Centenarians and 10-Year-Old Kids Have a Lot in Common

iStock/Thinkstock(NEW YORK) — For its tenth annual 100@100 survey, United Healthcare polled both 100 centenarians and 100 10-year-olds to get their responses to virtually the same questions.

For instance, while a quarter of centenarians said that maintaining a positive attitude was the key to staying healthy, 37 percent of the youngsters gave eating healthy as their number one answer.

Both 100-year-olds and 10-year-olds agreed that laughing and having a sense of humor is a very easy thing to do at 84 percent and 68 percent, respectively.

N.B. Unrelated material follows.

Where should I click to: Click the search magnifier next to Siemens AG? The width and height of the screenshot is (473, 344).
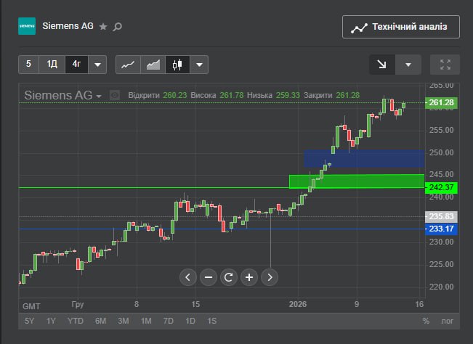pos(118,27)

Asked separately, a slight majority of centenarians claim to feel younger than their chronological age, while on average, they said they felt like spry 79-year-olds. Sixty percent also said they don’t feel “old.”

As for when they were the healthiest in their lives, the 100-year-olds said it was when they were 46. Curiously, the 10-year-olds believe that 46 is the average when people become “old.”

Asked what it would be like to be 100, about seven percent of youngsters think it will be “boring” while four percent are hoping flying cars will exist to relieve that boredom.

All the kids and nearly all the centenarians say they believe in the importance of family.

As for their favorite things to do, 86 percent of ten-year-olds chose watching TV while 89 percent of their older counterparts picked visiting family and friends.

Both groups were also asked about selfies. While 66 percent of the kids had taken at least one, only one percent of centenarians could say the same and just 43 percent actually knew what selfies were.

And for that all important question about who they’d most want to have dinner with, 63 percent of the centenarians said Betty White while two-thirds of the 10-year-olds would enjoying sharing a meal with Taylor Swift.